# [What the task requires]
Look for "computer" in the records and copy every line that has it.
----
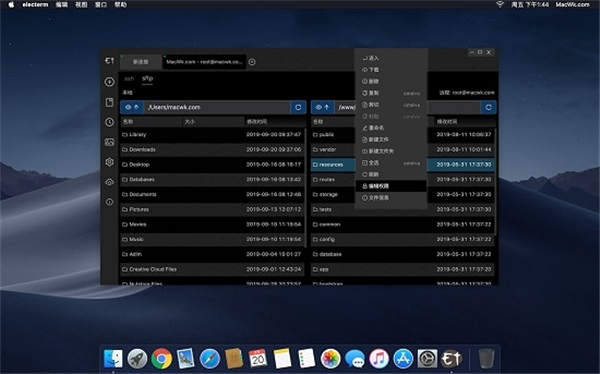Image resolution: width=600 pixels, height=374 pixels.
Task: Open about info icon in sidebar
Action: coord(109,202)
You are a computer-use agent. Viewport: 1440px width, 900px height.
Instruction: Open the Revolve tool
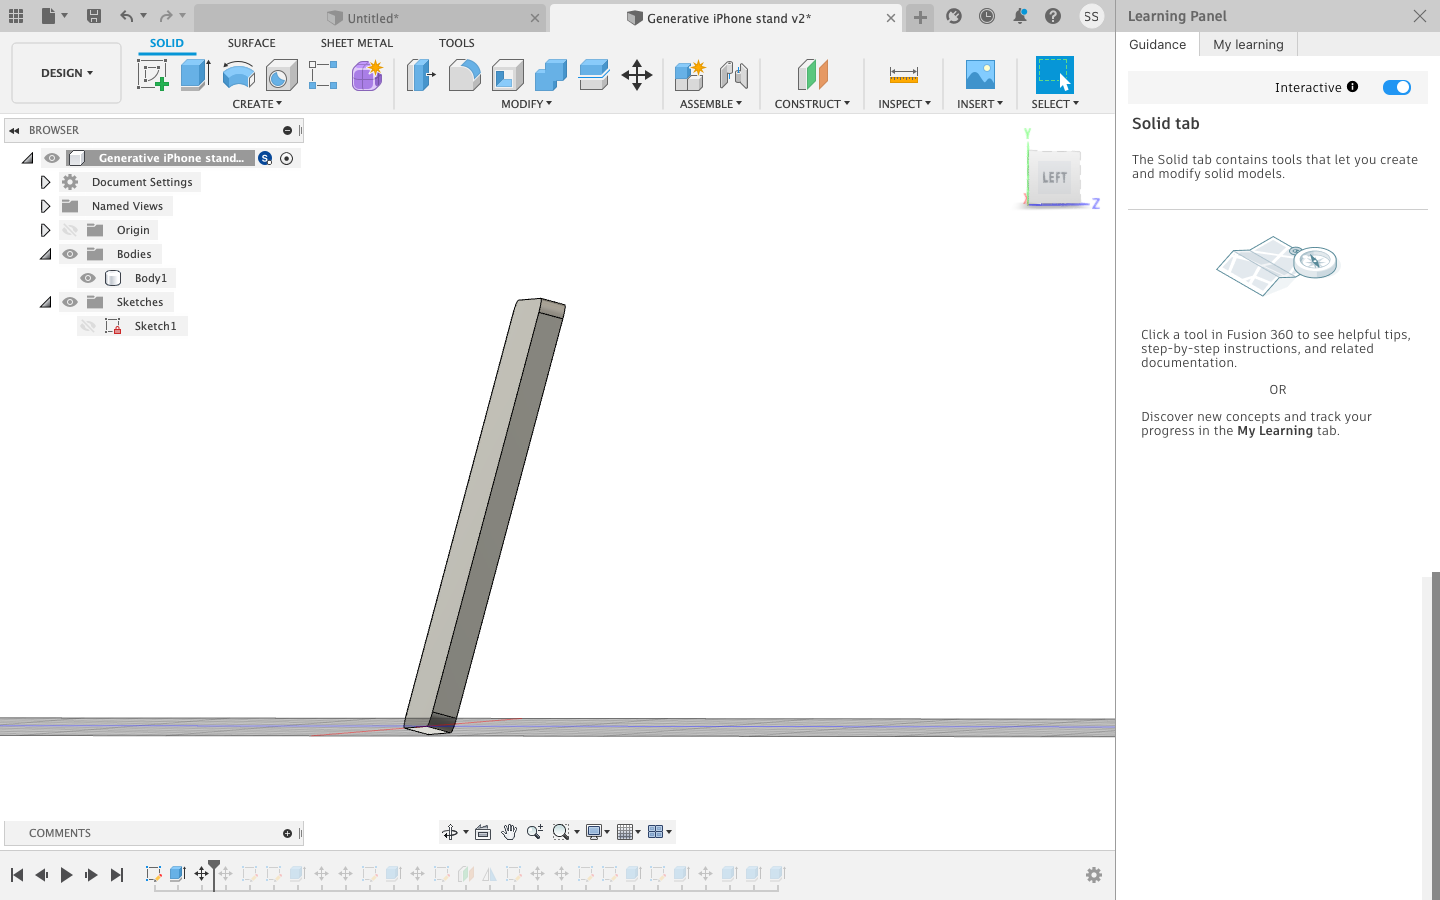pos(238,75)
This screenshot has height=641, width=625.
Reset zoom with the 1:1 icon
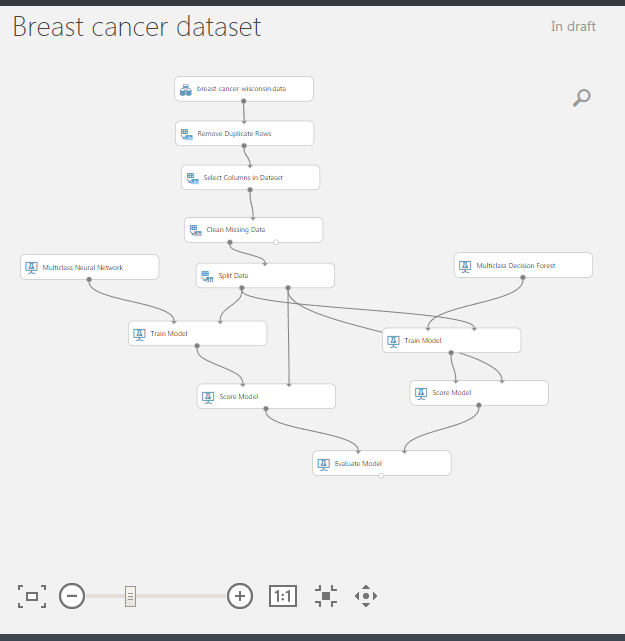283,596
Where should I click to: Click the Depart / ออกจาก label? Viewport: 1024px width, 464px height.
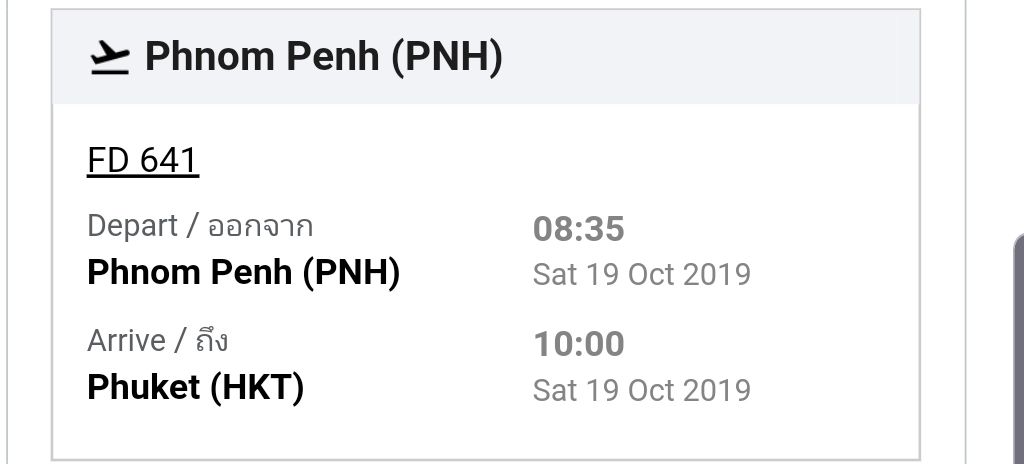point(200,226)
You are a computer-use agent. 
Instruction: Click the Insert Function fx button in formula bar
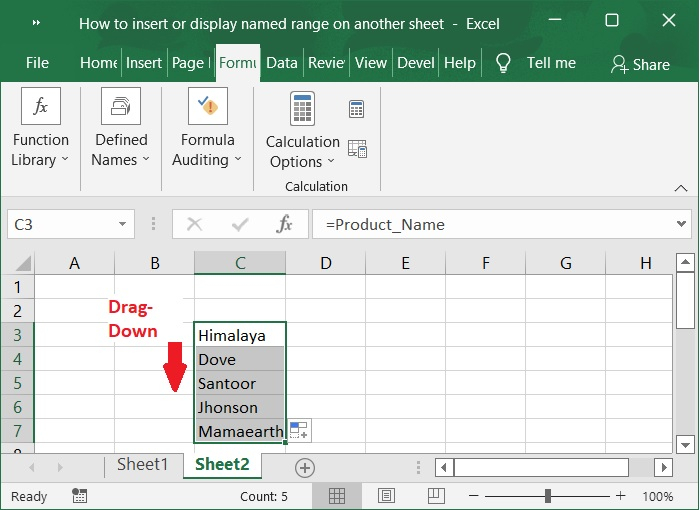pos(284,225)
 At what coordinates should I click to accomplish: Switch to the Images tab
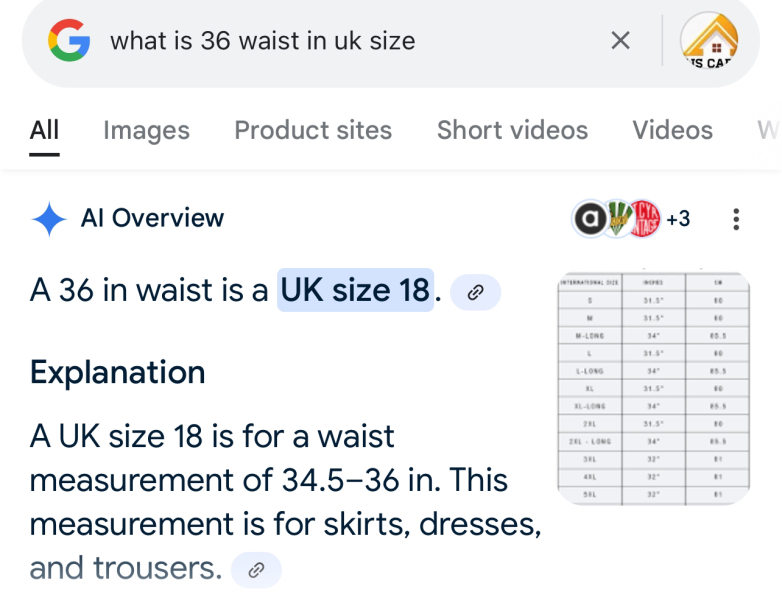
----
# [Solution]
You are a computer-use agent. Viewport: 1440px width, 900px height.
You are a computer-use agent. 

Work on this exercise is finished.